- The Washington Times - Thursday, June 24, 2004

“Fahrenheit 9/11,” Michael Moore’s new documentary, hits theaters today, and the rumblings have already begun. And with good reason. Despite Mr. Moore’s vehement insistence that the film is accurate, we can point out several factual errors right off the bat.

According to Christopher Hitchens, Mr. Moore contends, in an attempt to portray an insidious alliance between President Bush and Osama bin Laden, the White House flew the bin Laden family out of the United States immediately after the September 11 terror attacks. Mr. Moore said it was done without proper screening or regard for applicable police procedures.

Mr. Moore, of course, neglects to mention that the bin Laden family long ago severed ties with Osama, a revelation that sorely undermines his conspiracy theory. But more unfortunately for Mr. Moore, Richard Clarke, the former White House counterterrorism adviser (and, incidentally, portrayed as a hero in “Fahrenheit 9/11” and the author of “Against all Enemies: Inside America’s War on Terrorism,” a scathing criticism of the Bush administration), already owned up to giving that order. It wasn’t a mistake, says Mr. Clarke, and he’d do it again. Moreover, Mr.

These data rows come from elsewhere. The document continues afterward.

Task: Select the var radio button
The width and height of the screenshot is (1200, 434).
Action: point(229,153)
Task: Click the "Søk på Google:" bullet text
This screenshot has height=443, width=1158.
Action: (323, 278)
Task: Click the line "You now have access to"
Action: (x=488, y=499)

Moore’s argument that the flights were not properly screened is directly contradicted by the September 11 commission, which states: “The FBI has concluded that nobody was allowed to depart on these six flights that the FBI wanted to interview in connection with the 9/11 attacks, or who the FBI later concluded had any involvement in those attacks. To date, we have uncovered no evidence to contradict those conclusions.”

Perhaps Mr. Moore’s most perplexing claim, also related by Mr. Hitchens, is that Saddam Hussein’s Iraq never attacked, killed or threatened any American. Does Mr. Moore not recall the Gulf War, when 382 American servicemen died? Or that Iraq fired on American planes patrolling the no-fly zones every day for 10 years immediately after the Gulf War? How about the fact that Saddam gave sanctuary to Abu Nidal, the worldwide terrorist responsible for airport bombings in Rome and Vienna? What about Saddam’s attempt to assassinate Bush I in 1993, which elicited a reaction even from Bill Clinton?

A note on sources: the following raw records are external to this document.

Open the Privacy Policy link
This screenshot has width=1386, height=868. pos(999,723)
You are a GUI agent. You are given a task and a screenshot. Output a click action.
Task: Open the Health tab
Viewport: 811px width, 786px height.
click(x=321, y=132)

As Melanie Morgan of Move America Forward says: “Michael Moore dismisses Americans who are upset with his film and the impact it has in undermining support for the war against terrorism. At the same time, his distribution companies are concerned about offending the sensibilities of terrorists. That certainly gives rise to asking the question: Whose side are you on?” Considering what we’ve seen of “Fahrenheit 9/11” so far, we might pose the same question.